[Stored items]
────────────────────

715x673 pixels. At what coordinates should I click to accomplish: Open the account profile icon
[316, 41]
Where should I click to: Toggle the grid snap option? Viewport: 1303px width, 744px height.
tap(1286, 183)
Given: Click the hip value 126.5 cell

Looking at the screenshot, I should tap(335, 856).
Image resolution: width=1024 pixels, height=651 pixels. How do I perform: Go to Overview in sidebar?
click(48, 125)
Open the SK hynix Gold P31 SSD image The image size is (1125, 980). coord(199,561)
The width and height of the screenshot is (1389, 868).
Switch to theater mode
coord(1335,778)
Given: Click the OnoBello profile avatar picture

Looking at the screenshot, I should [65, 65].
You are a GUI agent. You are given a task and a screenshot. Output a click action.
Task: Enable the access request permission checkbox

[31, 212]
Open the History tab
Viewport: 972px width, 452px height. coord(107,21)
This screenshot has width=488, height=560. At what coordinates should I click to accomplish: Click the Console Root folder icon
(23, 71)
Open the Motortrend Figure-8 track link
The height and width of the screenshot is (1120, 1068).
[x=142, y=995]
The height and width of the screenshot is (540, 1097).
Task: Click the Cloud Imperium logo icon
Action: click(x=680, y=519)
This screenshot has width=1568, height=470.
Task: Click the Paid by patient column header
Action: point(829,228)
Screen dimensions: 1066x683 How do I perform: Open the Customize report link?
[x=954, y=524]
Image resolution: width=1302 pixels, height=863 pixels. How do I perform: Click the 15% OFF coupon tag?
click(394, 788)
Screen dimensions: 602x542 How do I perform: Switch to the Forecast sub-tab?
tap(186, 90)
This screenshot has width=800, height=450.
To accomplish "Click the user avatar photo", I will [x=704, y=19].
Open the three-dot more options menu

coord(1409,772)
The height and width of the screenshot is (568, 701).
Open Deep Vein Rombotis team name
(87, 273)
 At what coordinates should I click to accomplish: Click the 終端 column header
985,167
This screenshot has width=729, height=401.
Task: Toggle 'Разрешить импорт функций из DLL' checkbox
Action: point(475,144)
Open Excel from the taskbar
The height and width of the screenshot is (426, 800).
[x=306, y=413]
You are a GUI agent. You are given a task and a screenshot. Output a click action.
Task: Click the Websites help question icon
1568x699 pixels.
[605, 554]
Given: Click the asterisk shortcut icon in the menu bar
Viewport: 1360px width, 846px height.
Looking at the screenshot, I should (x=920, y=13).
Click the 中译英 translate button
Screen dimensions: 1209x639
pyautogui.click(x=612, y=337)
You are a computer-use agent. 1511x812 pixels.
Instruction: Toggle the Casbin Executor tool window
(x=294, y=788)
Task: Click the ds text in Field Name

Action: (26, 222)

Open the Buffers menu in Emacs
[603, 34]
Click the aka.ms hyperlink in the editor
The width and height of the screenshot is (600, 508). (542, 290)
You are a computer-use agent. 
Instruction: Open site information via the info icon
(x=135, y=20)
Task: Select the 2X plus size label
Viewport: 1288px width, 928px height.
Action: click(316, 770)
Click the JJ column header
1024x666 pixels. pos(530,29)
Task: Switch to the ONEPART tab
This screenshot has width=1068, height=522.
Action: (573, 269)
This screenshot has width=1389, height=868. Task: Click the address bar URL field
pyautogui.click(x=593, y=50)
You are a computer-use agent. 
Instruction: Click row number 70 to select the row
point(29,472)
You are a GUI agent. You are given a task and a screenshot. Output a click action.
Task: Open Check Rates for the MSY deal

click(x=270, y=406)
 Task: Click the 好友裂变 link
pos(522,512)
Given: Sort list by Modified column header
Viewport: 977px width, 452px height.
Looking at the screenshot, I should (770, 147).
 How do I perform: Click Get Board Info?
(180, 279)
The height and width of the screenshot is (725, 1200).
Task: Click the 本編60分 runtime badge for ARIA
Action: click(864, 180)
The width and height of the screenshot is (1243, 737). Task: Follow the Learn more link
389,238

────────────────────

• WORK TO BE COMPLETED:
Each record is to be retyped exactly as it appears.

• REPLY TO THE EXERCISE:
715x673 pixels. At what coordinates should I click to accomplish: Open the account profile icon
[316, 41]
Where should I click to: Toggle the grid snap option? Viewport: 1303px width, 744px height.
tap(1286, 183)
Given: Click the hip value 126.5 cell

Looking at the screenshot, I should tap(335, 856).
Image resolution: width=1024 pixels, height=651 pixels. How do I perform: Go to Overview in sidebar?
click(48, 125)
Open the SK hynix Gold P31 SSD image The image size is (1125, 980). coord(199,561)
The width and height of the screenshot is (1389, 868).
Switch to theater mode
coord(1335,778)
Given: Click the OnoBello profile avatar picture

Looking at the screenshot, I should [65, 65].
You are a GUI agent. You are given a task and a screenshot. Output a click action.
Task: Enable the access request permission checkbox

[31, 212]
Open the History tab
Viewport: 972px width, 452px height. coord(107,21)
This screenshot has width=488, height=560. At what coordinates should I click to accomplish: Click the Console Root folder icon
(23, 71)
Open the Motortrend Figure-8 track link
The height and width of the screenshot is (1120, 1068).
[x=142, y=995]
The height and width of the screenshot is (540, 1097).
Task: Click the Cloud Imperium logo icon
Action: click(x=680, y=519)
This screenshot has width=1568, height=470.
Task: Click the Paid by patient column header
Action: point(829,228)
Screen dimensions: 1066x683 How do I perform: Open the Customize report link?
[x=954, y=524]
Image resolution: width=1302 pixels, height=863 pixels. How do I perform: Click the 15% OFF coupon tag?
click(394, 788)
Screen dimensions: 602x542 How do I perform: Switch to the Forecast sub-tab?
tap(186, 90)
This screenshot has width=800, height=450.
To accomplish "Click the user avatar photo", I will [x=704, y=19].
Open the three-dot more options menu

coord(1409,772)
The height and width of the screenshot is (568, 701).
Open Deep Vein Rombotis team name
(87, 273)
 At what coordinates should I click to accomplish: Click the 終端 column header
985,167
This screenshot has width=729, height=401.
Task: Toggle 'Разрешить импорт функций из DLL' checkbox
Action: point(475,144)
Open Excel from the taskbar
The height and width of the screenshot is (426, 800).
[x=306, y=413]
You are a GUI agent. You are given a task and a screenshot. Output a click action.
Task: Click the Websites help question icon
1568x699 pixels.
[605, 554]
Given: Click the asterisk shortcut icon in the menu bar
Viewport: 1360px width, 846px height.
Looking at the screenshot, I should (x=920, y=13).
Click the 中译英 translate button
Screen dimensions: 1209x639
pyautogui.click(x=612, y=337)
You are a computer-use agent. 1511x812 pixels.
Instruction: Toggle the Casbin Executor tool window
(x=294, y=788)
Task: Click the ds text in Field Name

Action: (26, 222)

Open the Buffers menu in Emacs
[603, 34]
Click the aka.ms hyperlink in the editor
The width and height of the screenshot is (600, 508). (542, 290)
You are a computer-use agent. 
Instruction: Open site information via the info icon
(x=135, y=20)
Task: Select the 2X plus size label
Viewport: 1288px width, 928px height.
Action: click(316, 770)
Click the JJ column header
1024x666 pixels. pos(530,29)
Task: Switch to the ONEPART tab
This screenshot has width=1068, height=522.
Action: (573, 269)
This screenshot has width=1389, height=868. Task: Click the address bar URL field
pyautogui.click(x=593, y=50)
You are a computer-use agent. 
Instruction: Click row number 70 to select the row
point(29,472)
You are a GUI agent. You are given a task and a screenshot. Output a click action.
Task: Open Check Rates for the MSY deal

click(x=270, y=406)
 Task: Click the 好友裂变 link
pos(522,512)
Given: Sort list by Modified column header
Viewport: 977px width, 452px height.
Looking at the screenshot, I should (770, 147).
 How do I perform: Click Get Board Info?
(180, 279)
The height and width of the screenshot is (725, 1200).
Task: Click the 本編60分 runtime badge for ARIA
Action: click(864, 180)
The width and height of the screenshot is (1243, 737). Task: Follow the Learn more link
389,238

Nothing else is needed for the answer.